It’s easy to get behind on paying the monthly bills. The economy may have reduced your ability to make money, your investments may have dwindled, or perhaps you had a home repair or medical emergency that ate your savings.
It only takes a few missed payments before debt collectors start to call, demanding money.
When creditors do not receive payment for a period of months, they often find another company or an affiliate company to collect the past-due amount. Sometimes a collector will agree to collect the debt in exchange for a fee or for a percentage of the money collected as payment. Other times a third party will purchase your debt from the creditor for less than you owe and then attempt to collect the full amount.
Although some collectors are cordial, others resort to harassing phone calls, threats and obscene language to force you to pay immediately. This can make a worrisome time even more stressful, which is why it’s important to know your rights as a consumer. You should be familiar with the debt collection process, as well as how collectors can garnish wages and how you can fight back.
Debt Collection Process
First and foremost, you will have to answer directly to your creditor. For about half a year after your bill becomes overdue, a collector within the lending company will contact you regarding the debt. If you do not take care of the debt during this period, your creditor will likely sell the debt to a third-party debt collector. If this happens, you’ll owe the collection agency directly rather than owing your original creditor.
Owing a debt collector tends to complicate the issue; more laws come into play, and debt collectors tend to be more aggressive in their collection practices. When possible, it’s advised that you attempt to settle your debts before they are handed off to collection agencies.
Debt Collection Arbitration
As soon as a collection agency begins contacting you about a debt, verify the debt before you take any other actions. If you believe the debt is for a different amount, or if you believe you do not owe the debt at all, the process of debt collection arbitration can help you clear the air.
Within five days of your first contact from a collection agency, the collector must send you a written notice. That notice should list the amount owed and the name of the creditor to whom money is owed. If the information is incorrect, notify the agency immediately and do not pay any amount you don’t owe.
If debt collectors still refuse to stop calling you, you may need to begin debt collection arbitration. This is a means of fairly settling debt disputes by using a third-party arbitrator.
Collect as much evidence as you can to show that you do not owe the debt in question. This may include items like receipts, contracts and account summaries. The arbitrator will listen to your case and to the collection agency’s case, reviewing all documentation regarding the loan in question.
After hearing both sides, the arbitrator will decide on a course of action. If he or she deems that you owe the debt, the debt collector or creditor will bring the decision to a court for confirmation. The court will order you to pay the debt and may issue a garnishment order against you.
If your account is severely past due and you haven’t made any payments, your creditor or debt collector may request that a judge issue a garnishment order against you. With this, the company can garnish, or collect, owed money directly from any income such as wages, bonuses or pensions. This means a share of your earnings will go toward repaying your debt until the full amount is satisfied.

Stored data entries:

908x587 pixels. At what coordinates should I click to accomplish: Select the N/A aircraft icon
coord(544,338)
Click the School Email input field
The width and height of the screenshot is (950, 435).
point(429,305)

DIRECTIONS:
1 > Copy the passage of the debt collection text from "It’s easy to" up to and including "ate your savings.".
2 > Proceed with the debt collection text, picking up after its final sentence.
None of the rows are needed for this work.

TASK RESULTS:
1 >
It’s easy to get behind on paying the monthly bills. The economy may have reduced your ability to make money, your investments may have dwindled, or perhaps you had a home repair or medical emergency that ate your savings.

2 >
Creditors can only garnish a certain amount of your earned income, ensuring that you are left with enough of your paycheck to cover basic living expenses. There are also certain types of income, such as child support, that are immune to garnishment.
Collection agencies tend to be aggressive during every step of the collection process. Some commonly employed collection tactics such as harassment are illegal. Therefore, it’s vital to review your rights, which may vary by state, so you are able to recognize and report when a collection agent is breaking the law.
Fair Debt Collection Practices Act
The nation’s consumer protection agency, the Federal Trade Commission, enforces the Fair Debt Collection Practices Act, which bars debt collectors from using abusive, unfair or deceptive practices. The act covers personal, family and household debts, including money owed for car loans, medical bills, credit cards and mortgages.
Here are some actions prohibited by law:
- False statements
- Unfair action
You also have a right to privacy, so when you receive the first phone call, tell the collection agency you want all future contact in writing. Follow up your request in writing and say you want to be the only person contacted concerning the debt, as some collectors will attempt to contact employers, friends, neighbors and family members.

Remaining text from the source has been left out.